Morricone Youth and Hexa
Although they’re usually considered a quintessential NYC art-rock band specializing in re-imagining cinema soundtracks, Morricone Youth actually has roots in mostly long-gone San Diego groups such as Rust, Creedle, aMiniature, Crash Worship, and one of the city’s best known exports, the Rugburns. Founder Devon E. Levins (Creedle, Rust) moved from San Diego to New York in 1998, and the following year started Morricone Youth, named after legendary spaghetti western composer Ennio Morricone. Before long, he talked three more San Diegans into defecting their Finest City for the Big Apple; John Castro (the Rugburns), Dreiky Caprice (Crash Worship), and Greg O’Keefe (aMiniature).

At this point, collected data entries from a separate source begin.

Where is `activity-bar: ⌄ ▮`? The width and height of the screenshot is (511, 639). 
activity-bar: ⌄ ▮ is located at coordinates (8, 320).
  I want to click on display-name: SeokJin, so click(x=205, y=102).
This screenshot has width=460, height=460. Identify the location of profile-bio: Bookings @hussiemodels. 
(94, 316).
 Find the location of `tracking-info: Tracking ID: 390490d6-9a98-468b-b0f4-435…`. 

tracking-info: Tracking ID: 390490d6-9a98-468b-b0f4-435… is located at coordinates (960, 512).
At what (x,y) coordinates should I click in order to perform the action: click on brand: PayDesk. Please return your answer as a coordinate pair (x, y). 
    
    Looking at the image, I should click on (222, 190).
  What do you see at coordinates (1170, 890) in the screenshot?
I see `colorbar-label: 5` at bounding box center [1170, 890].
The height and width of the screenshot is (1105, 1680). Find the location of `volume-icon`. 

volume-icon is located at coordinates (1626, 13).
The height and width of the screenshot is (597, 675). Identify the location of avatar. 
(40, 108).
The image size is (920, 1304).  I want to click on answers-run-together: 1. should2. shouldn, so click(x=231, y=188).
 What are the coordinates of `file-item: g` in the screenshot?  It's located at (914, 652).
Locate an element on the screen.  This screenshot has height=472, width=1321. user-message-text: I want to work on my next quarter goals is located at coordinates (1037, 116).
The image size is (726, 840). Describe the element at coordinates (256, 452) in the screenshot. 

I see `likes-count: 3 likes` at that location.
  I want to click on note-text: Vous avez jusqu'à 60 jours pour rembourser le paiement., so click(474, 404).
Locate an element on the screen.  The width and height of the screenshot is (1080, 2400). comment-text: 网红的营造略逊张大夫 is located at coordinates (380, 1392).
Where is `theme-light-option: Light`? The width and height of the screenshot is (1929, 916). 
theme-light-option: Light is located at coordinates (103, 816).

Their first album of original music dreamed up for an imaginary film, Silenzio Violento, dropped in 2005, earning wide acclaim but failing to result in a followup for a number of years. That was mainly due to the band carving itself a lucrative niche playing new soundtrack arrangements live to vintage films, something that sells a lot of theater tickets but fails to translate on record, especially when you factor in the music licensing fees. Over a dozen members have come and gone since then, but Levins and Castro remain at the forefront of the band playing a homecoming show of sorts at the Casbah on August 5. Expect the setlist to be heavy on the 2016 EP that brought their live soundtracking back on record for the first time in years, The Adventures of Prince Achmed (updating a 1926 Lotte Reiniger film, part of an ambitious planned re-working of 15 silent film soundtracks), and last year’s Sunrise: A Song of Two Humans (from a 1927 film).